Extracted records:
● ● ● ●
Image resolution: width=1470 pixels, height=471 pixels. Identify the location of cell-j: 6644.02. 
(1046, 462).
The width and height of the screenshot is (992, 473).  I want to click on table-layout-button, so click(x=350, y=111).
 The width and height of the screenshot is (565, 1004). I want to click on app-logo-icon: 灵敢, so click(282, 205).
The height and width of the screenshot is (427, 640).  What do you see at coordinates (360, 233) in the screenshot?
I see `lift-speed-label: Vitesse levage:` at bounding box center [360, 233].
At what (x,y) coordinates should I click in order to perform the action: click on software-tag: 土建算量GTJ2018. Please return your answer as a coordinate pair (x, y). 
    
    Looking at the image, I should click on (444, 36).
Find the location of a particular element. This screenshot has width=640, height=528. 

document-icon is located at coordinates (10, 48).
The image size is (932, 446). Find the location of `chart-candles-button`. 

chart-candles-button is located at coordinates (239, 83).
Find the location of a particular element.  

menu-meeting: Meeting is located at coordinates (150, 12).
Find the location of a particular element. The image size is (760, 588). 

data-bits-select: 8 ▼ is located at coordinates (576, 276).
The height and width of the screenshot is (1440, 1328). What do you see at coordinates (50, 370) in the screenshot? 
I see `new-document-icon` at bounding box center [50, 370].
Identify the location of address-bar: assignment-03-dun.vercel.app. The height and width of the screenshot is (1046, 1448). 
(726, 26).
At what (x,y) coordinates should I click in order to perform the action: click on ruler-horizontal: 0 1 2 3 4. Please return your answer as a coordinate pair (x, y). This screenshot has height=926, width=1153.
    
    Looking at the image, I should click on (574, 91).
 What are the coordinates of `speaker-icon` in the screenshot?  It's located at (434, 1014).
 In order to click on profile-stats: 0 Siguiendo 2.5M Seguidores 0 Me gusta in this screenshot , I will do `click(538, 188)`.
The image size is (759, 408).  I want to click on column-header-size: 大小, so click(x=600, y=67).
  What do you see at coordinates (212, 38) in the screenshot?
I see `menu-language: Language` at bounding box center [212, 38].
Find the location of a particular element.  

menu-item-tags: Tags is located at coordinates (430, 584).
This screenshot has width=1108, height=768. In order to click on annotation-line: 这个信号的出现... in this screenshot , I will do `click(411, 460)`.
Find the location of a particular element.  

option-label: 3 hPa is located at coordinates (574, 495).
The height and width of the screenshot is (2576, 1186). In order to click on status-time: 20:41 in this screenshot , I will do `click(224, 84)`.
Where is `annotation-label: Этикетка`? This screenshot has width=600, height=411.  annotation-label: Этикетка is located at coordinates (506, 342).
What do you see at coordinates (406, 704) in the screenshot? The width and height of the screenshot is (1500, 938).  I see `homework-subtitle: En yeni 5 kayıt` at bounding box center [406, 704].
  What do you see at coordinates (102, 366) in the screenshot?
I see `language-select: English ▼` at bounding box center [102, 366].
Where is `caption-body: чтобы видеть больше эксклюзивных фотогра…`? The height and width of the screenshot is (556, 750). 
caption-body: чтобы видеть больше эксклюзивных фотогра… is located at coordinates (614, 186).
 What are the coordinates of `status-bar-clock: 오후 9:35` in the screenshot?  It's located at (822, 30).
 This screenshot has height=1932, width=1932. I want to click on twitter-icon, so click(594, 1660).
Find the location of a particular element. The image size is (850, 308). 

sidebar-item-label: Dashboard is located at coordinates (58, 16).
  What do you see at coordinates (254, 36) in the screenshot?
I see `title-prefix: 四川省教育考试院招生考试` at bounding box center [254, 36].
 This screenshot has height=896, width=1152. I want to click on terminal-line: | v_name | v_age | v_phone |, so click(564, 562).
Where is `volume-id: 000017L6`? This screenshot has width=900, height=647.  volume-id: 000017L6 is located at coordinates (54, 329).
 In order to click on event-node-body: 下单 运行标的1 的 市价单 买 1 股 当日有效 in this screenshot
● ● ● ●
What to do:
Count the lines in the entries above that contain the string "will". Reply with only the number.

Your solution:
3